About this task: Write only the number of lines in the entries that hold the string "computer".

○ ○ ○ ○

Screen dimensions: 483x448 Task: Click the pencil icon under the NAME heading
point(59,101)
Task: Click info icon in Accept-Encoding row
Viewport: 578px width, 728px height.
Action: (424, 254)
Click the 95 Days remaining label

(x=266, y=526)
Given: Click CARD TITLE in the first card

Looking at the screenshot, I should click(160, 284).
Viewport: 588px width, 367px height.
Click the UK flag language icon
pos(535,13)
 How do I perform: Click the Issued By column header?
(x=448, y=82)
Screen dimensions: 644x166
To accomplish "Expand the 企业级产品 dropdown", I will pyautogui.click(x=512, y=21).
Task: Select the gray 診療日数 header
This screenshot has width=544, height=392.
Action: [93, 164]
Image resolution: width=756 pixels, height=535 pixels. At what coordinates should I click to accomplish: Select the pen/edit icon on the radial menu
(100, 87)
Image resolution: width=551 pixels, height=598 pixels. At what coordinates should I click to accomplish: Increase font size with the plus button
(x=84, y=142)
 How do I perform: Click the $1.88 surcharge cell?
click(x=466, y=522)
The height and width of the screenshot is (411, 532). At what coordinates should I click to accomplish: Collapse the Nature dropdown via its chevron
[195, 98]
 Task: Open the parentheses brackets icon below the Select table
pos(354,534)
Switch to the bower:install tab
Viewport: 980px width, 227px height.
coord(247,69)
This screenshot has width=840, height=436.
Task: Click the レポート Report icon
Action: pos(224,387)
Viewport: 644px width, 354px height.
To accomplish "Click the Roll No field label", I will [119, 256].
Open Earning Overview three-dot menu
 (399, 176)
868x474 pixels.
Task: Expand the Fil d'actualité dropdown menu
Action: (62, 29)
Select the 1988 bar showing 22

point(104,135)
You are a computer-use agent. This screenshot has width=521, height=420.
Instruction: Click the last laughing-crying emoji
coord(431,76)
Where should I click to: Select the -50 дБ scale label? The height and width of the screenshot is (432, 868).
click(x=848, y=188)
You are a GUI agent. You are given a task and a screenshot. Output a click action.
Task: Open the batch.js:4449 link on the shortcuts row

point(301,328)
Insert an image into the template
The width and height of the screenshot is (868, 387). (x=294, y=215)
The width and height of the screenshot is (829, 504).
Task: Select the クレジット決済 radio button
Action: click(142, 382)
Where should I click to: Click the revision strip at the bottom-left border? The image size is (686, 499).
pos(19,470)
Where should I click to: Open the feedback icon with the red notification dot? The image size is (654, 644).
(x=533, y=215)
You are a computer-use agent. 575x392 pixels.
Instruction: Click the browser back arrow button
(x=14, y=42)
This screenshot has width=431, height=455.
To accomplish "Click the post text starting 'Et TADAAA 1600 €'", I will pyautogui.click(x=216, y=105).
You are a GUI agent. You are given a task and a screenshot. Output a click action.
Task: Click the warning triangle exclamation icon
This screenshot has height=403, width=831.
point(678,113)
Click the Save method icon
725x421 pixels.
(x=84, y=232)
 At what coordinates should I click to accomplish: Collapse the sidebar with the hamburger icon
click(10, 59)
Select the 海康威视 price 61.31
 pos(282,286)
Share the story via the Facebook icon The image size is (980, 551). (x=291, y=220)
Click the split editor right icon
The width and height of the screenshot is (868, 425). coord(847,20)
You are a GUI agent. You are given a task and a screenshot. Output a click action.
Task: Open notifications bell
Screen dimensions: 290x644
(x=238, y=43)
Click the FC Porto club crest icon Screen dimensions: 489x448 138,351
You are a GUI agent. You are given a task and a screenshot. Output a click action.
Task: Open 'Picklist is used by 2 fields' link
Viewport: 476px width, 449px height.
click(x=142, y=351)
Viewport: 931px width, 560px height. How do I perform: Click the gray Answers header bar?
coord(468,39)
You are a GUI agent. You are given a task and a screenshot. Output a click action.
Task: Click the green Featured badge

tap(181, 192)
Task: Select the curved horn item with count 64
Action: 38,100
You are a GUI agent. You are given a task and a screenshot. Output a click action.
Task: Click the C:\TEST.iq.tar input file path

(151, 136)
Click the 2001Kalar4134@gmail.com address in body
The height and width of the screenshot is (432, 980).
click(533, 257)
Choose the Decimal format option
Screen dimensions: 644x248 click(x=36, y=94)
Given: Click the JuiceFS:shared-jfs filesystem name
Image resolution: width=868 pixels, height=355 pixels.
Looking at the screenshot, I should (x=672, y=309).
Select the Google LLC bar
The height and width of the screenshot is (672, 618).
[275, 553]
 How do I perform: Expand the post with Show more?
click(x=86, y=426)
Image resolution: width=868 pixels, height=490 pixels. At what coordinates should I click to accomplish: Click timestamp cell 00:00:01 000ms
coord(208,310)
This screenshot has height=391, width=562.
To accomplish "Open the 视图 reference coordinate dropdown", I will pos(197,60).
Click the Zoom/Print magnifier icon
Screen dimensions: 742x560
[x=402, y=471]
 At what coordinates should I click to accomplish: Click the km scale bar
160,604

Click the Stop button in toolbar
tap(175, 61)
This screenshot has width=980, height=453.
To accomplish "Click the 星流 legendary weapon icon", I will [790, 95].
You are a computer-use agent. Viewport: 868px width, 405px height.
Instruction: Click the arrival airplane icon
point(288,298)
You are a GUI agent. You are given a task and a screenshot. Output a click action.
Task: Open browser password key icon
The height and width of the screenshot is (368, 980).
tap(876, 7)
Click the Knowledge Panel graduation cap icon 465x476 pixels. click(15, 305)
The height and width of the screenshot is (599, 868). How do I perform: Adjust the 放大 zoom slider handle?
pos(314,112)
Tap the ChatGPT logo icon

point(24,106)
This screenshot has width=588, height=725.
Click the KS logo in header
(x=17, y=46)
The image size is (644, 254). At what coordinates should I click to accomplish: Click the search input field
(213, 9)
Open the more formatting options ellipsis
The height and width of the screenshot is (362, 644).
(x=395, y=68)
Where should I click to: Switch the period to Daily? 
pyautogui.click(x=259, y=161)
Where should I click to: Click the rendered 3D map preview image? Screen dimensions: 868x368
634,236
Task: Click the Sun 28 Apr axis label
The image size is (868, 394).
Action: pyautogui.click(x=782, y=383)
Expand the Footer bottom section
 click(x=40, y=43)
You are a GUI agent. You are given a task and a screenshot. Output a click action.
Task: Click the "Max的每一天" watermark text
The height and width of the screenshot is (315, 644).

○ ○ ○ ○

Result of this exercise: 3